To elaborate, the space afforded to the architects allowed them to build considerably on the tried and tested, and avowedly mid-century concern for opening out the house. Instead, with such a large area to work with, the interior design indulges in something a little different: a series of spaces modelled on different moods.

This preoccupation with moods has its most striking manifestation in the kitchen, living room and dining room area, the pattern of which is repeated in two different rooms a kind of bizarro mirror image (indeed, you would be forgiven for thinking you were simply looking at two different houses, with the same layout and different décor.

First, we see the room in a scheme notable for its lightness and warmth, with light brown wood panel walls and tabletop to match the tubular steel chairs with wood lattice in a similar light brown colour. This is also complimented by white marble floor and matching white walls and marble worktops. Meanwhile, there is bright lighting in the adjoining corner room, and the design makes for a generally relaxed feel.
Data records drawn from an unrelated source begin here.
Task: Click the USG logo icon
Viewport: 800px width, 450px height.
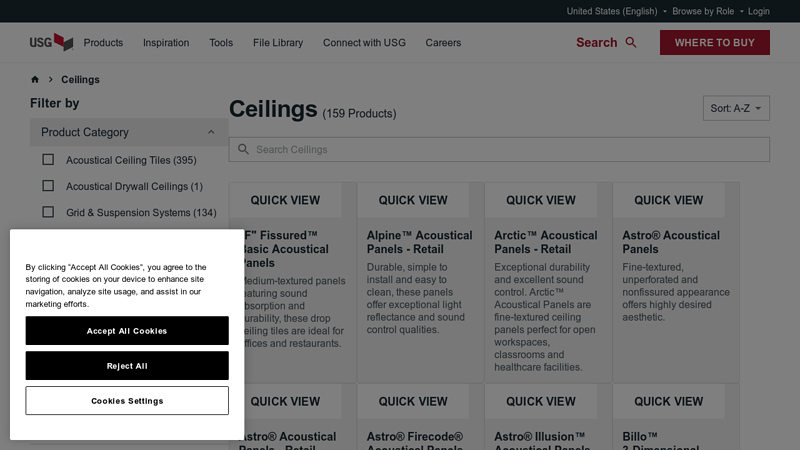Action: 51,42
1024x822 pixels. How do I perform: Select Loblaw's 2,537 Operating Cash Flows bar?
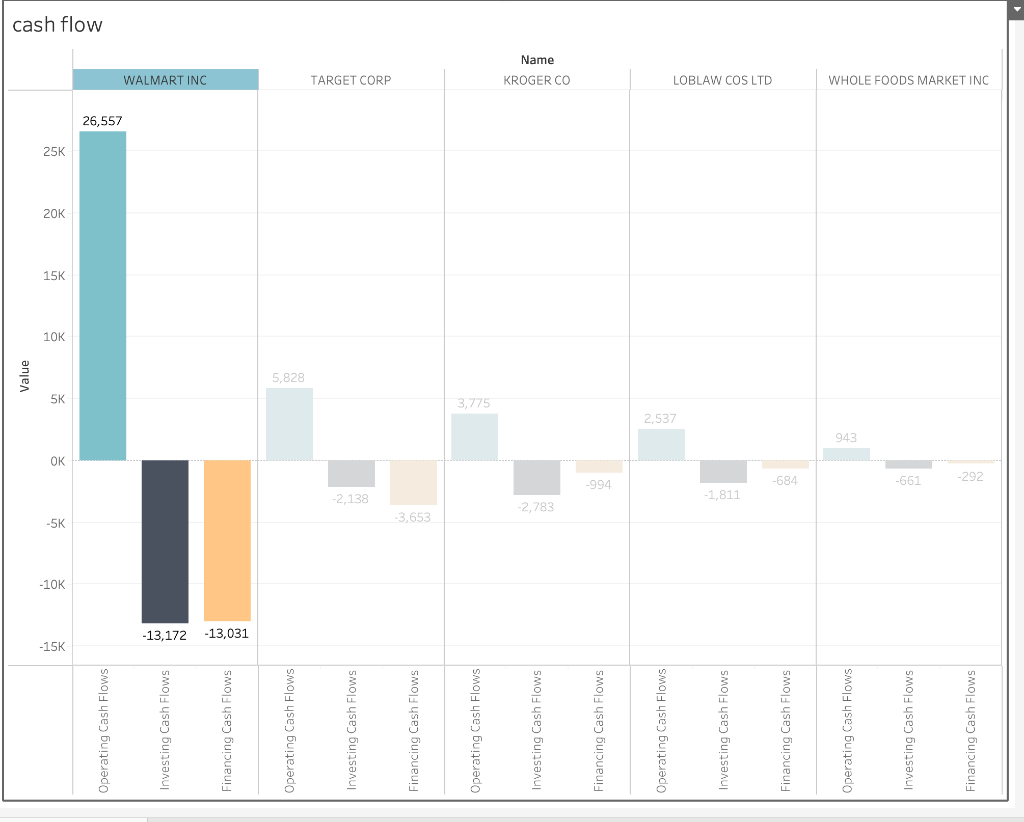[660, 442]
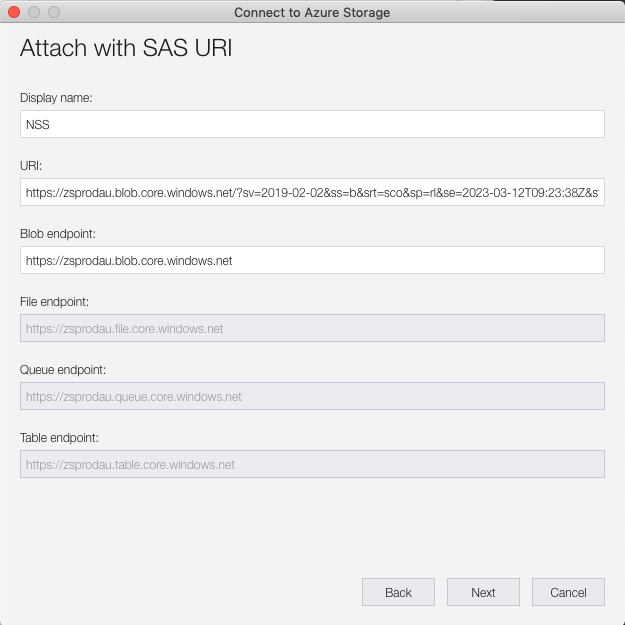Image resolution: width=625 pixels, height=625 pixels.
Task: Click the Table endpoint text box
Action: coord(312,464)
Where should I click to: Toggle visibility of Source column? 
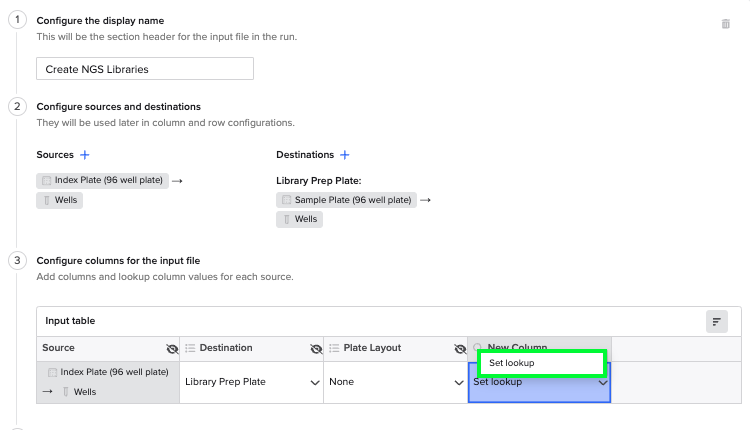pos(172,349)

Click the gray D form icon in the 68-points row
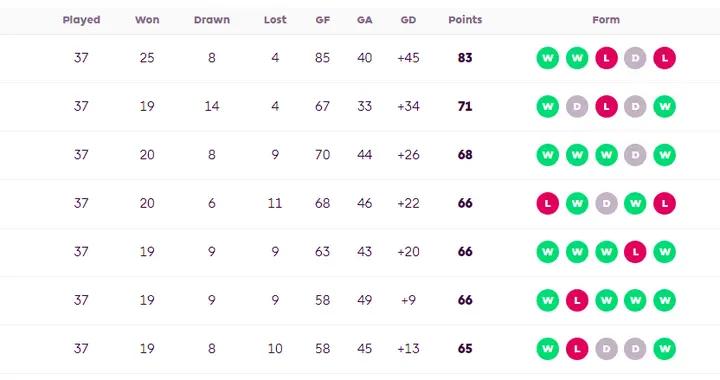[635, 155]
Second, we see the room in a slightly heavier, more stylish scheme, with darker wood panels, more minimal, clinical dining chairs and an all-round less busy décor. In the adjoining corner room of this second iteration, the seating is turquoise and a series of framed pictures lend a slightly more mid-century, even Googie quality to the space.`

With so many different ideas contained within this and several other areas of the house you could almost accuse Baldridge of spoiling the potential owners for choice… although when all’s said and done, that’s not such a bad thing.